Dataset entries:
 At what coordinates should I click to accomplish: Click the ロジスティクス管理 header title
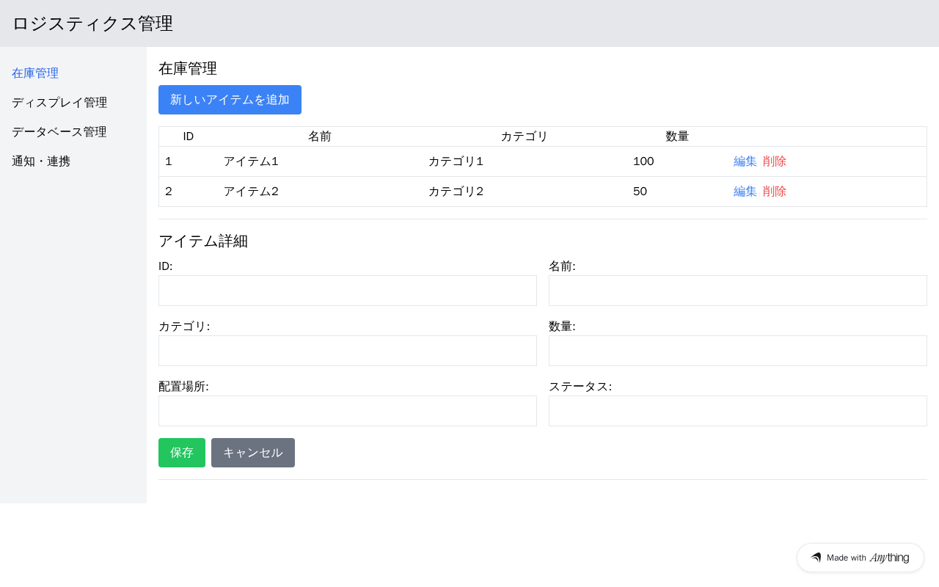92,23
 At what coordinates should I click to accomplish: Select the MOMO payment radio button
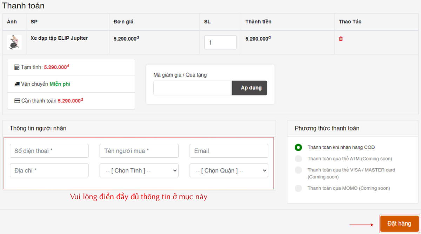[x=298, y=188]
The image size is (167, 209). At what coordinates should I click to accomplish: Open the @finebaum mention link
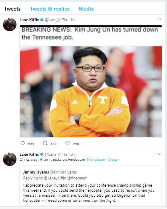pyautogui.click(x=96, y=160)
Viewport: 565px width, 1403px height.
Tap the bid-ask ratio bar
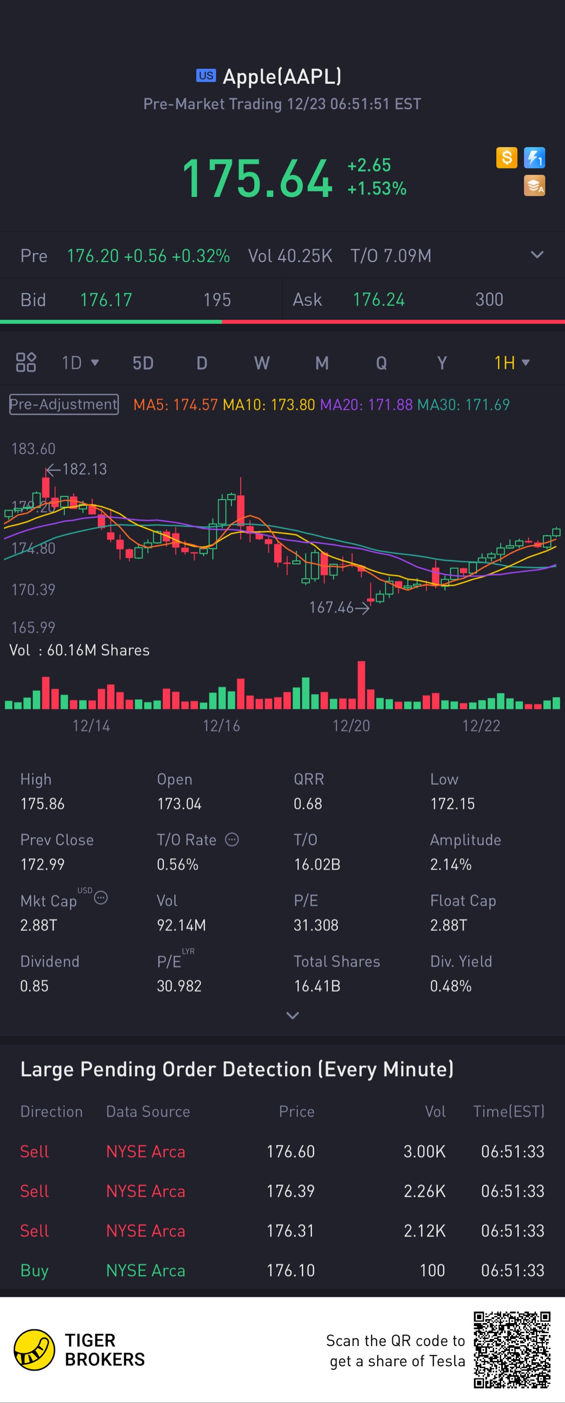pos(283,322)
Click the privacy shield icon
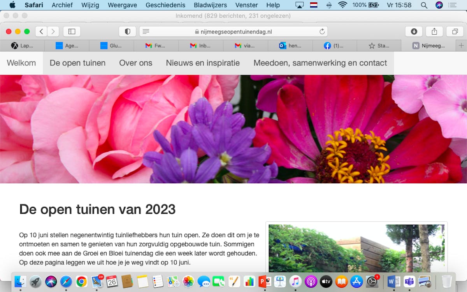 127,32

* * *

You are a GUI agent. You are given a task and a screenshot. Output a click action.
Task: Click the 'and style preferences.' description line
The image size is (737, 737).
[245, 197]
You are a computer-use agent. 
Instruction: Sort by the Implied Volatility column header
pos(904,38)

TASK:
What is the number of lines above that contain "agent"? Reply with that number only.

ANSWER TO THIS EXERCISE:
2